Exercise Tips for Beginners
Time to get off your ass and build that body you’ve always wanted? Time to eat right and exercise — for real?
For total exercise beginners, consider starting with 2-3 sessions, aerobic exercising or light weight lifting, per week.
Aerobic exercise increases the health and function of your heart, lungs, and circulatory system — it needs to be rhythmic, continuous and involve the large muscle groups (primarily the lower part of your body.) Walking, jogging, cycling, aerobic dance, and stair climbing are examples, as well as cross-country skiing, rowing, and swimming.
Strength training is exercising with progressively heavier resistance to build or retain muscle. You will lose up to one-half pound of muscle every year of life after age 25 without working out. An increase in muscle tissue causes a corresponding increase in the number of calories your body will burn, even at rest.
When you begin to exercise, to avoid injury, you also have to stretch.
Flexibility is a critical element of an exercise program — it increases physical performance, decreases risk of injury, increases blood supply and nutrients to the joints, increases neuromuscular coordination, reduces soreness, improves balance, decreases risk of low back pain, and reduces stress in muscles.
If you enjoy working out at home then you may want to consider investing in a larger piece of equipment such as a treadmill, ski machine, stationery bicycle, or elliptical trainer.
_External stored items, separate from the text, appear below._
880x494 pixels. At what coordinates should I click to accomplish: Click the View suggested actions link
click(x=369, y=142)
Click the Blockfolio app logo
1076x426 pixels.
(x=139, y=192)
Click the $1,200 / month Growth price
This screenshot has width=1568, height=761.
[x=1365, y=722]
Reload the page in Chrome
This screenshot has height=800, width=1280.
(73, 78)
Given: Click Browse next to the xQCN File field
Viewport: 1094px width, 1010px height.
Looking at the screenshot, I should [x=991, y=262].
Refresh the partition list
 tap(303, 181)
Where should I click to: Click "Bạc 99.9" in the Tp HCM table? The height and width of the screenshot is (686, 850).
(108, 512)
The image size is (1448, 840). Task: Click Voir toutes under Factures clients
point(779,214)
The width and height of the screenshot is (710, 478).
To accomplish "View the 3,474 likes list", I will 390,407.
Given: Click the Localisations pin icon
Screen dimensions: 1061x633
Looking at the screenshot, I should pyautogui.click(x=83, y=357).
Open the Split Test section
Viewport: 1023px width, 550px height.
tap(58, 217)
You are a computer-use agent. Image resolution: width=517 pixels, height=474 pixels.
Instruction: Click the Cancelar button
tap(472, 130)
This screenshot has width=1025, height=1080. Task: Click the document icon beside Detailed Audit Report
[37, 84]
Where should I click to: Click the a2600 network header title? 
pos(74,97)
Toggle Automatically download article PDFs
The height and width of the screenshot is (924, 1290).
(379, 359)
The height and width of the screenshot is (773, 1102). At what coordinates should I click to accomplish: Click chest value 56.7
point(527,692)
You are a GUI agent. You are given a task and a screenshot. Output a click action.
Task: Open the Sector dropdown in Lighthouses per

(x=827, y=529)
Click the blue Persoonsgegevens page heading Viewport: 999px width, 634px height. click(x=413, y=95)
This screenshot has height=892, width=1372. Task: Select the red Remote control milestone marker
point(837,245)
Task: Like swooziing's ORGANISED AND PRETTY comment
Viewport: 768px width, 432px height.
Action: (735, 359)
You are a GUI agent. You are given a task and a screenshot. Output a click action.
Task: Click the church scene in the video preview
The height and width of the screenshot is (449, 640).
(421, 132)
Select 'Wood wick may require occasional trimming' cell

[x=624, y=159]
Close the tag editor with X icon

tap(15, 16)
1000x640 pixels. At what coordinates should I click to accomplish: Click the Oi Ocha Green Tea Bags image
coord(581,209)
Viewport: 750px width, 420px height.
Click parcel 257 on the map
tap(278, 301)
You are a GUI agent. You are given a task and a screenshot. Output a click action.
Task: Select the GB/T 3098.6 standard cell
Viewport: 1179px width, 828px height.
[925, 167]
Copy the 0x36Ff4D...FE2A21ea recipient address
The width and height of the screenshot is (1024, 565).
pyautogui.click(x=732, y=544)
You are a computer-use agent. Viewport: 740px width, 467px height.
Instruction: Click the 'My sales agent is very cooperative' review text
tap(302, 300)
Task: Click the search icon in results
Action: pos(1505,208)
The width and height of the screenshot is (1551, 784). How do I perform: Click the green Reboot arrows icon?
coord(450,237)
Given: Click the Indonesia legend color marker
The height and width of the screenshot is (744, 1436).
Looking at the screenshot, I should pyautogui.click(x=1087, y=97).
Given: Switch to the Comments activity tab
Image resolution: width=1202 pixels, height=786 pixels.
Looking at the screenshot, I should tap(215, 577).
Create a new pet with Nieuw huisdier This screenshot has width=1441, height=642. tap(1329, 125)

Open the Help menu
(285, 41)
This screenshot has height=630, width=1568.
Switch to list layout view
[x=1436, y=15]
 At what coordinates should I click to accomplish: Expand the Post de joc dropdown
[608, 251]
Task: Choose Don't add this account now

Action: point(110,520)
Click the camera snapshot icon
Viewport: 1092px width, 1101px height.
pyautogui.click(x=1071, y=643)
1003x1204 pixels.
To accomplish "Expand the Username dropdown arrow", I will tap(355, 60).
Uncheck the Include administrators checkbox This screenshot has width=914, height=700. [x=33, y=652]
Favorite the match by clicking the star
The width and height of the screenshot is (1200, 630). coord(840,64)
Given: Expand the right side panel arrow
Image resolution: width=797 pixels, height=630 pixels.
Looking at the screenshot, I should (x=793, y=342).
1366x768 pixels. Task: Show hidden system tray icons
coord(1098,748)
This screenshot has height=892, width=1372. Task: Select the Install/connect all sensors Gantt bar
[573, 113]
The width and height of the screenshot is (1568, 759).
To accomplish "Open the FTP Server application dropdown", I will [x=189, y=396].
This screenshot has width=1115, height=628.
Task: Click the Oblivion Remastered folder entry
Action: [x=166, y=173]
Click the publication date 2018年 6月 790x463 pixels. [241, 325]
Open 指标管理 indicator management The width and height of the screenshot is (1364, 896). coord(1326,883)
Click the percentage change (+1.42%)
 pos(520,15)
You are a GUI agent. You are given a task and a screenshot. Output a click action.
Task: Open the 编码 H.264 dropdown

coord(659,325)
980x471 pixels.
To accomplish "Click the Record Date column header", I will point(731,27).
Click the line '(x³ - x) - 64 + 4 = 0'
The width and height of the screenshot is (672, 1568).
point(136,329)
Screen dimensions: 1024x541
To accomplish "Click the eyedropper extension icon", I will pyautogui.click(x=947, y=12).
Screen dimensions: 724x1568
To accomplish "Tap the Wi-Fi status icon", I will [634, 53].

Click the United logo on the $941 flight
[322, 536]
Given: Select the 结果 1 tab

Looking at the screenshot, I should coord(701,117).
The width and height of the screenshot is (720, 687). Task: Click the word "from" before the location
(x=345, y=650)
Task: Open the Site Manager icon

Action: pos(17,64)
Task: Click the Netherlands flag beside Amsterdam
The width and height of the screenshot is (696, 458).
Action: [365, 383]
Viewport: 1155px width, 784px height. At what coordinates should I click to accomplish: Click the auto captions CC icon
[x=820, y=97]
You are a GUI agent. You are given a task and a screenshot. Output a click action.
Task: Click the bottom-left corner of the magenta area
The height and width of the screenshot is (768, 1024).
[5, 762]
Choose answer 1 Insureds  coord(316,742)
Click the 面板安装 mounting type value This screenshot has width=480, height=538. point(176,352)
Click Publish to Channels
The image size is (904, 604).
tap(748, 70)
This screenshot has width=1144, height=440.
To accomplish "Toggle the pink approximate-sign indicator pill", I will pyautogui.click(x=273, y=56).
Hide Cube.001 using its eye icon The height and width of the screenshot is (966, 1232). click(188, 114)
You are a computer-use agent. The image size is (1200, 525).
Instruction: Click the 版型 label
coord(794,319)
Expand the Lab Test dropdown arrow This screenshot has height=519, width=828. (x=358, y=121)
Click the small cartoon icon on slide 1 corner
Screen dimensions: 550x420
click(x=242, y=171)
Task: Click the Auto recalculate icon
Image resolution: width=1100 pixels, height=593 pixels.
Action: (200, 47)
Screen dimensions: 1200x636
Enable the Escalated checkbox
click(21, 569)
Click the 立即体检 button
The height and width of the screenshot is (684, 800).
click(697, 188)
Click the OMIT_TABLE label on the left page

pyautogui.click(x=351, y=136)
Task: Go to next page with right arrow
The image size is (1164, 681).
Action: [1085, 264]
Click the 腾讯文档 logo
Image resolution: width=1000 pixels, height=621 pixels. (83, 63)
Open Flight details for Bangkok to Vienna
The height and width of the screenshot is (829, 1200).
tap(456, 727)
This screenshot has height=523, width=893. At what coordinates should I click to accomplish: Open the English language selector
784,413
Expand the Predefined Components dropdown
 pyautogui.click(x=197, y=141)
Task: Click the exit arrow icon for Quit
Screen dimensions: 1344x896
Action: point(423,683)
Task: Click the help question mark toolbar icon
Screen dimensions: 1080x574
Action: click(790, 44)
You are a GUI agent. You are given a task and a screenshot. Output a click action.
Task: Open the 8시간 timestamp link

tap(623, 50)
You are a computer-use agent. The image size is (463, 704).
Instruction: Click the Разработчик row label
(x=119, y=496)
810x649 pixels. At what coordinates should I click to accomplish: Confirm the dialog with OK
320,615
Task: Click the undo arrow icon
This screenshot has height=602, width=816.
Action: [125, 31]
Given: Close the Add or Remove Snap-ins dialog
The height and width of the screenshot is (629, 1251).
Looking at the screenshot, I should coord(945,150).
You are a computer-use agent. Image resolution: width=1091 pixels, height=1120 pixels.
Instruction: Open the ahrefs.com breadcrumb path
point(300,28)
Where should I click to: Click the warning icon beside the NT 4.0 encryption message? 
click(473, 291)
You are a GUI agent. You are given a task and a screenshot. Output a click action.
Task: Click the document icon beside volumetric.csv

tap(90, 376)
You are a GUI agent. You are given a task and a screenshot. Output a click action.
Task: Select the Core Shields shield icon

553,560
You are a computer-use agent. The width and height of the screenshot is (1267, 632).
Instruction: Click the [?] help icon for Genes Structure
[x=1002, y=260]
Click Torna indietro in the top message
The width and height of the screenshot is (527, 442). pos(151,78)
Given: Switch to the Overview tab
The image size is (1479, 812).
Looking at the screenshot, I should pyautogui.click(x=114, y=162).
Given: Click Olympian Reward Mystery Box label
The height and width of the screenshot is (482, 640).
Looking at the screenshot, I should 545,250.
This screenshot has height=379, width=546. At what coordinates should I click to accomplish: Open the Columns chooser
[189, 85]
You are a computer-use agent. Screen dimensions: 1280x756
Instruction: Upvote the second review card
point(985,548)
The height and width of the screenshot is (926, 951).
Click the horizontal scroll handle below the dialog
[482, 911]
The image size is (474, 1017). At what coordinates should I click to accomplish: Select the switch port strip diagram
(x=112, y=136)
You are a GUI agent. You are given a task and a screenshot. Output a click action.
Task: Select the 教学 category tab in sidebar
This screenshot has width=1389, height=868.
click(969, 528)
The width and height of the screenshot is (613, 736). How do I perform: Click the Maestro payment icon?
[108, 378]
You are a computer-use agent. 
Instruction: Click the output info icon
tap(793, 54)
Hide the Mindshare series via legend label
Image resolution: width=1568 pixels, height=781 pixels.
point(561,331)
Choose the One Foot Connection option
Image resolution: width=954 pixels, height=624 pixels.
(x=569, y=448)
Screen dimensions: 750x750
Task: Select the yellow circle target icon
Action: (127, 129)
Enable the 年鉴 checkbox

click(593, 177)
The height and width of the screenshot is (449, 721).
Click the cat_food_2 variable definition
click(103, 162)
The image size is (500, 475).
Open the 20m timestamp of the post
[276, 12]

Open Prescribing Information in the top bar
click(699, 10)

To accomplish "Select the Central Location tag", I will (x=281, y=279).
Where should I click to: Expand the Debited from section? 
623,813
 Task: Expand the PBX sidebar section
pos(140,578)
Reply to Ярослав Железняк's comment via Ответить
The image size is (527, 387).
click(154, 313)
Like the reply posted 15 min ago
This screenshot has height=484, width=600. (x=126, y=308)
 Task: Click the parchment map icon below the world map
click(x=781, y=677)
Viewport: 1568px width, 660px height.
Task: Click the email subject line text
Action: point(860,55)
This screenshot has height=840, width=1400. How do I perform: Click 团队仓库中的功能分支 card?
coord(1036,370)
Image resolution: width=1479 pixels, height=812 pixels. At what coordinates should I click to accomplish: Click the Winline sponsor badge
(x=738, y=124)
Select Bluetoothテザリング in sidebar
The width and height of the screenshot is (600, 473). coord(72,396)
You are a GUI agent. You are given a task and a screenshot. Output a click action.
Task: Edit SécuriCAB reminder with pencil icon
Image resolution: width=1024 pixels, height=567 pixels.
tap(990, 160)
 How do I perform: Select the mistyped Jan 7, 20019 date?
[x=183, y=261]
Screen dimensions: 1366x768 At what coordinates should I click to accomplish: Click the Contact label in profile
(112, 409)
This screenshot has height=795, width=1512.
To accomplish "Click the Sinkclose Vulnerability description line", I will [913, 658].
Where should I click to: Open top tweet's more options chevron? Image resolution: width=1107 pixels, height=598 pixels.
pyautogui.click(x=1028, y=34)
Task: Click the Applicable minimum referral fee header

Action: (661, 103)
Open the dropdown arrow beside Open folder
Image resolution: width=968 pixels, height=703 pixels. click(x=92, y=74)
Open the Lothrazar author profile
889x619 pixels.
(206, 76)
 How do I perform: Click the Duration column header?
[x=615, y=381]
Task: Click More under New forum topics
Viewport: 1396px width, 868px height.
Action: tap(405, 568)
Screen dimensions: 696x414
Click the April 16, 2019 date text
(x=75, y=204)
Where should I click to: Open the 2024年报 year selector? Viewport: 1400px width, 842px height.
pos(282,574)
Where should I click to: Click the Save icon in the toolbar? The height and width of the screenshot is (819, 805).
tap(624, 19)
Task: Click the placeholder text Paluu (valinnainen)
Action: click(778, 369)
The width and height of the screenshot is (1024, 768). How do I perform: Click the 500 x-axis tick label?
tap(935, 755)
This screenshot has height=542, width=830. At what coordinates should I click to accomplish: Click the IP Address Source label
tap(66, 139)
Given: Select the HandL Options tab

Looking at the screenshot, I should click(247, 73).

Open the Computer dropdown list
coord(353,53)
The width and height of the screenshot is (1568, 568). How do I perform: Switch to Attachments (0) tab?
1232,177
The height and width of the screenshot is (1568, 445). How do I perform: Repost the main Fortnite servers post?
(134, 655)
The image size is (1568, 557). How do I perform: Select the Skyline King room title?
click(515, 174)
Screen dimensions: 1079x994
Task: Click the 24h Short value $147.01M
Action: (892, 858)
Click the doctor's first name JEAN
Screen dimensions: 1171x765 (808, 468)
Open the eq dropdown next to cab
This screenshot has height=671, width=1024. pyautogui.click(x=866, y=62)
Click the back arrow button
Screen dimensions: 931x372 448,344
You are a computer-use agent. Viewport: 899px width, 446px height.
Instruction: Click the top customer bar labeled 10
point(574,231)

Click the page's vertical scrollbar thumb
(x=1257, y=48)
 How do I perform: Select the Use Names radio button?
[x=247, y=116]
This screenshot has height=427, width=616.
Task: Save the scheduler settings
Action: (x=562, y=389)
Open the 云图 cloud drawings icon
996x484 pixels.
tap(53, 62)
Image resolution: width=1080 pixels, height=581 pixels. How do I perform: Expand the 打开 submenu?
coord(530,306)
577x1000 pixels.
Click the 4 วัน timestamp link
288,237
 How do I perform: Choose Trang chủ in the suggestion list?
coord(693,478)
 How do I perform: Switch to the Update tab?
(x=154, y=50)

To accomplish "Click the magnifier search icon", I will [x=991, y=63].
If you’re beginning an exercise program, participate in a cardiovascular activity (walking, aerobics, cycling, etc.) for 20 minutes, three times a week and add strength training exercises to your workout, twice a week. Schedule your strength training workouts with 48 hours rest in between to allow your muscles to recuperate and repair after each workout.
Getting fit is not an overnight proposition, it’s a lifestyle commitment, and most external benefits won’t become visible for the first four to six weeks. Enjoy the internal benefits you’re experiencing such as increased energy, less stress and anxiety, higher self-esteem, and an increased feeling of well-being.
It also helps to find a fitness partner to motivate you, start an exercise log to keep track of your progress, schedule your workouts on paper, and don’t measure yourself on a scale more than once a week.
Exercise should be part of your lifestyle, not something you take up then drop. You’ll find the benefits are many.